_TASK ITEM:_ Below are entries; write every one of them out again exactly.

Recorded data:
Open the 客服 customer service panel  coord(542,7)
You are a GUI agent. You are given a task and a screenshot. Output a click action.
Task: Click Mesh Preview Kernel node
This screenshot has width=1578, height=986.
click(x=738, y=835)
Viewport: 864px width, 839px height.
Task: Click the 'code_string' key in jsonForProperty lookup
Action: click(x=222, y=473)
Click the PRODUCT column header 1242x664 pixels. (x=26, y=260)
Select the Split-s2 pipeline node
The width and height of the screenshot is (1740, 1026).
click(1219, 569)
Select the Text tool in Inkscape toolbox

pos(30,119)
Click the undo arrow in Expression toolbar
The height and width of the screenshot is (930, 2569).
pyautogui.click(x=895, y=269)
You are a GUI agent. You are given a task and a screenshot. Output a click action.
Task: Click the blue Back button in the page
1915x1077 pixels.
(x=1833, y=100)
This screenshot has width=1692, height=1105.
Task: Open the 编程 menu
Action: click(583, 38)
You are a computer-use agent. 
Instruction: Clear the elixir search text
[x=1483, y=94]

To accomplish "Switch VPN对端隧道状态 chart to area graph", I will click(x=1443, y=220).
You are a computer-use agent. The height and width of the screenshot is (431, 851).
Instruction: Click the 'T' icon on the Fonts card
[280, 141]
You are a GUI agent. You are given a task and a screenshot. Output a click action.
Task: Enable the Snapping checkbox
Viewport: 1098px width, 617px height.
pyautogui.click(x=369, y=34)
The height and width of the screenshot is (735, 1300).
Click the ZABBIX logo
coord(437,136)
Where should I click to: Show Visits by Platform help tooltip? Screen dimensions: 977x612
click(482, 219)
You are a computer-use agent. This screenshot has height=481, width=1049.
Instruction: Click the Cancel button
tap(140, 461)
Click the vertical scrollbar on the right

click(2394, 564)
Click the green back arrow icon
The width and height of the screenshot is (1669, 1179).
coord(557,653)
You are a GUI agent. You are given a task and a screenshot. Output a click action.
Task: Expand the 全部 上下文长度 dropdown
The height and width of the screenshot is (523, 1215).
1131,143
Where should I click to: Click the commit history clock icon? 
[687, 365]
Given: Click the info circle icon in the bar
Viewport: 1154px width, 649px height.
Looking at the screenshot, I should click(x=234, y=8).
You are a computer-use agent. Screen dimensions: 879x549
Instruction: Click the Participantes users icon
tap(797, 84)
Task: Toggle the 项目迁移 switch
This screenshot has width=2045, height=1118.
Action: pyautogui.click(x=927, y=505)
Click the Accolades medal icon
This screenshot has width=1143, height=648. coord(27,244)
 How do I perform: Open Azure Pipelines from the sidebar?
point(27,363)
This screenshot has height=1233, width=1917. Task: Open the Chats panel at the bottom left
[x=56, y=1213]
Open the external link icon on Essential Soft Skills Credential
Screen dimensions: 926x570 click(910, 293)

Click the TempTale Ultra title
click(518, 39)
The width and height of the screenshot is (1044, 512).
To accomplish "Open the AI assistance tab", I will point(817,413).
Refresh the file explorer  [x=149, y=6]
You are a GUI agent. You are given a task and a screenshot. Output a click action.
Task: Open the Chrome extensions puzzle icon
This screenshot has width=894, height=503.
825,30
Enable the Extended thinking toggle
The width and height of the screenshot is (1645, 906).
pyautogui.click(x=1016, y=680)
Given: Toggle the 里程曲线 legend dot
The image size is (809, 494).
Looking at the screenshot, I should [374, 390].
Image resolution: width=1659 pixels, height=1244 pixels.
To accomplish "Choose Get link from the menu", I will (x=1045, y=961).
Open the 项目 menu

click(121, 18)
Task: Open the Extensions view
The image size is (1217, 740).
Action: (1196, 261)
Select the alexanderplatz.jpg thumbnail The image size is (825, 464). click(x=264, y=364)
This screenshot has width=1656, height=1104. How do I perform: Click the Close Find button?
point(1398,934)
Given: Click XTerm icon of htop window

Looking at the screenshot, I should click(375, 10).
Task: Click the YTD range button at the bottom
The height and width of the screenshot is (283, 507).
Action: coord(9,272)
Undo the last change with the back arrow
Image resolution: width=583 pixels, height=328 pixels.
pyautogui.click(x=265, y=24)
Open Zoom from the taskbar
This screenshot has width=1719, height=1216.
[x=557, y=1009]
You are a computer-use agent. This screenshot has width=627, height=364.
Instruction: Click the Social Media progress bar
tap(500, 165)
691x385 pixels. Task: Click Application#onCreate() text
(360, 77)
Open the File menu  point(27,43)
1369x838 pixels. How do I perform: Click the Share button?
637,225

_EXERCISE OUTPUT:_
Open the 客服 customer service panel  coord(542,7)
You are a GUI agent. You are given a task and a screenshot. Output a click action.
Task: Click Mesh Preview Kernel node
This screenshot has width=1578, height=986.
click(x=738, y=835)
Viewport: 864px width, 839px height.
Task: Click the 'code_string' key in jsonForProperty lookup
Action: click(x=222, y=473)
Click the PRODUCT column header 1242x664 pixels. (x=26, y=260)
Select the Split-s2 pipeline node
The width and height of the screenshot is (1740, 1026).
click(1219, 569)
Select the Text tool in Inkscape toolbox

pos(30,119)
Click the undo arrow in Expression toolbar
The height and width of the screenshot is (930, 2569).
pyautogui.click(x=895, y=269)
You are a GUI agent. You are given a task and a screenshot. Output a click action.
Task: Click the blue Back button in the page
1915x1077 pixels.
(x=1833, y=100)
This screenshot has width=1692, height=1105.
Task: Open the 编程 menu
Action: click(583, 38)
You are a computer-use agent. 
Instruction: Clear the elixir search text
[x=1483, y=94]

To accomplish "Switch VPN对端隧道状态 chart to area graph", I will click(x=1443, y=220).
You are a computer-use agent. The height and width of the screenshot is (431, 851).
Instruction: Click the 'T' icon on the Fonts card
[280, 141]
You are a GUI agent. You are given a task and a screenshot. Output a click action.
Task: Enable the Snapping checkbox
Viewport: 1098px width, 617px height.
pyautogui.click(x=369, y=34)
The height and width of the screenshot is (735, 1300).
Click the ZABBIX logo
coord(437,136)
Where should I click to: Show Visits by Platform help tooltip? Screen dimensions: 977x612
click(482, 219)
You are a computer-use agent. This screenshot has height=481, width=1049.
Instruction: Click the Cancel button
tap(140, 461)
Click the vertical scrollbar on the right

click(2394, 564)
Click the green back arrow icon
The width and height of the screenshot is (1669, 1179).
coord(557,653)
You are a GUI agent. You are given a task and a screenshot. Output a click action.
Task: Expand the 全部 上下文长度 dropdown
The height and width of the screenshot is (523, 1215).
1131,143
Where should I click to: Click the commit history clock icon? 
[687, 365]
Given: Click the info circle icon in the bar
Viewport: 1154px width, 649px height.
Looking at the screenshot, I should click(x=234, y=8).
You are a computer-use agent. Screen dimensions: 879x549
Instruction: Click the Participantes users icon
tap(797, 84)
Task: Toggle the 项目迁移 switch
This screenshot has width=2045, height=1118.
Action: pyautogui.click(x=927, y=505)
Click the Accolades medal icon
This screenshot has width=1143, height=648. coord(27,244)
 How do I perform: Open Azure Pipelines from the sidebar?
point(27,363)
This screenshot has height=1233, width=1917. Task: Open the Chats panel at the bottom left
[x=56, y=1213]
Open the external link icon on Essential Soft Skills Credential
Screen dimensions: 926x570 click(910, 293)

Click the TempTale Ultra title
click(518, 39)
The width and height of the screenshot is (1044, 512).
To accomplish "Open the AI assistance tab", I will point(817,413).
Refresh the file explorer  [x=149, y=6]
You are a GUI agent. You are given a task and a screenshot. Output a click action.
Task: Open the Chrome extensions puzzle icon
This screenshot has width=894, height=503.
825,30
Enable the Extended thinking toggle
The width and height of the screenshot is (1645, 906).
pyautogui.click(x=1016, y=680)
Given: Toggle the 里程曲线 legend dot
The image size is (809, 494).
Looking at the screenshot, I should [374, 390].
Image resolution: width=1659 pixels, height=1244 pixels.
To accomplish "Choose Get link from the menu", I will (x=1045, y=961).
Open the 项目 menu

click(121, 18)
Task: Open the Extensions view
The image size is (1217, 740).
Action: (1196, 261)
Select the alexanderplatz.jpg thumbnail The image size is (825, 464). click(x=264, y=364)
This screenshot has width=1656, height=1104. How do I perform: Click the Close Find button?
point(1398,934)
Given: Click XTerm icon of htop window

Looking at the screenshot, I should click(375, 10).
Task: Click the YTD range button at the bottom
The height and width of the screenshot is (283, 507).
Action: coord(9,272)
Undo the last change with the back arrow
Image resolution: width=583 pixels, height=328 pixels.
pyautogui.click(x=265, y=24)
Open Zoom from the taskbar
This screenshot has width=1719, height=1216.
[x=557, y=1009]
You are a computer-use agent. This screenshot has width=627, height=364.
Instruction: Click the Social Media progress bar
tap(500, 165)
691x385 pixels. Task: Click Application#onCreate() text
(360, 77)
Open the File menu  point(27,43)
1369x838 pixels. How do I perform: Click the Share button?
637,225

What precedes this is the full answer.